⟨

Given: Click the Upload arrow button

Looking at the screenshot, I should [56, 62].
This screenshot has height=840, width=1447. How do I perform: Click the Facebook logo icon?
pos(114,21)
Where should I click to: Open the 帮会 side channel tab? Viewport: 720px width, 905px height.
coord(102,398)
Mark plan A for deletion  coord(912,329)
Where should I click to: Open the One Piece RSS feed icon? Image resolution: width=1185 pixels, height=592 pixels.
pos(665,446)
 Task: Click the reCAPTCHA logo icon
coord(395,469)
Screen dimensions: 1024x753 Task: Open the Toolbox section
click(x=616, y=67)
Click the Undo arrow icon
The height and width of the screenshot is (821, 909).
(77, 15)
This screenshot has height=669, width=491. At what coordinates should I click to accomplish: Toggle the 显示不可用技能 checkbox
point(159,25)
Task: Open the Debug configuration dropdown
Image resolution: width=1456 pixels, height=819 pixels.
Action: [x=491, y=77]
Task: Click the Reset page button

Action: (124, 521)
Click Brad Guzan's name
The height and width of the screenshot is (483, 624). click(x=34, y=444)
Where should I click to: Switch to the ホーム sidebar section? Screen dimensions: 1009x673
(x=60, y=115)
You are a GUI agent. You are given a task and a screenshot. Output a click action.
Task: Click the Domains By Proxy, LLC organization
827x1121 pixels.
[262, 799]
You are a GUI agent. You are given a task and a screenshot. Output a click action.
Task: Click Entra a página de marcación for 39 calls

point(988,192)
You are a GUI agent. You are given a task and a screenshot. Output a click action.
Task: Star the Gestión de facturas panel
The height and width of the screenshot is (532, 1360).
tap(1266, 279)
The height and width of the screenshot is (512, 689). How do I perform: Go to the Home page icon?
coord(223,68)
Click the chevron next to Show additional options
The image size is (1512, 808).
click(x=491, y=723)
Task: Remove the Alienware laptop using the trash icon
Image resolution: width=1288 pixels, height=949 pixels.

⟩

## Task to complete
Return the full listing unchanged.

## Solution to the exercise
Given: Click the Upload arrow button

Looking at the screenshot, I should [56, 62].
This screenshot has height=840, width=1447. How do I perform: Click the Facebook logo icon?
pos(114,21)
Where should I click to: Open the 帮会 side channel tab? Viewport: 720px width, 905px height.
coord(102,398)
Mark plan A for deletion  coord(912,329)
Where should I click to: Open the One Piece RSS feed icon? Image resolution: width=1185 pixels, height=592 pixels.
pos(665,446)
 Task: Click the reCAPTCHA logo icon
coord(395,469)
Screen dimensions: 1024x753 Task: Open the Toolbox section
click(x=616, y=67)
Click the Undo arrow icon
The height and width of the screenshot is (821, 909).
(77, 15)
This screenshot has height=669, width=491. At what coordinates should I click to accomplish: Toggle the 显示不可用技能 checkbox
point(159,25)
Task: Open the Debug configuration dropdown
Image resolution: width=1456 pixels, height=819 pixels.
Action: [x=491, y=77]
Task: Click the Reset page button

Action: (124, 521)
Click Brad Guzan's name
The height and width of the screenshot is (483, 624). click(x=34, y=444)
Where should I click to: Switch to the ホーム sidebar section? Screen dimensions: 1009x673
(x=60, y=115)
You are a GUI agent. You are given a task and a screenshot. Output a click action.
Task: Click the Domains By Proxy, LLC organization
827x1121 pixels.
[262, 799]
You are a GUI agent. You are given a task and a screenshot. Output a click action.
Task: Click Entra a página de marcación for 39 calls

point(988,192)
You are a GUI agent. You are given a task and a screenshot. Output a click action.
Task: Star the Gestión de facturas panel
The height and width of the screenshot is (532, 1360).
tap(1266, 279)
The height and width of the screenshot is (512, 689). How do I perform: Go to the Home page icon?
coord(223,68)
Click the chevron next to Show additional options
The image size is (1512, 808).
click(x=491, y=723)
Task: Remove the Alienware laptop using the trash icon
Image resolution: width=1288 pixels, height=949 pixels.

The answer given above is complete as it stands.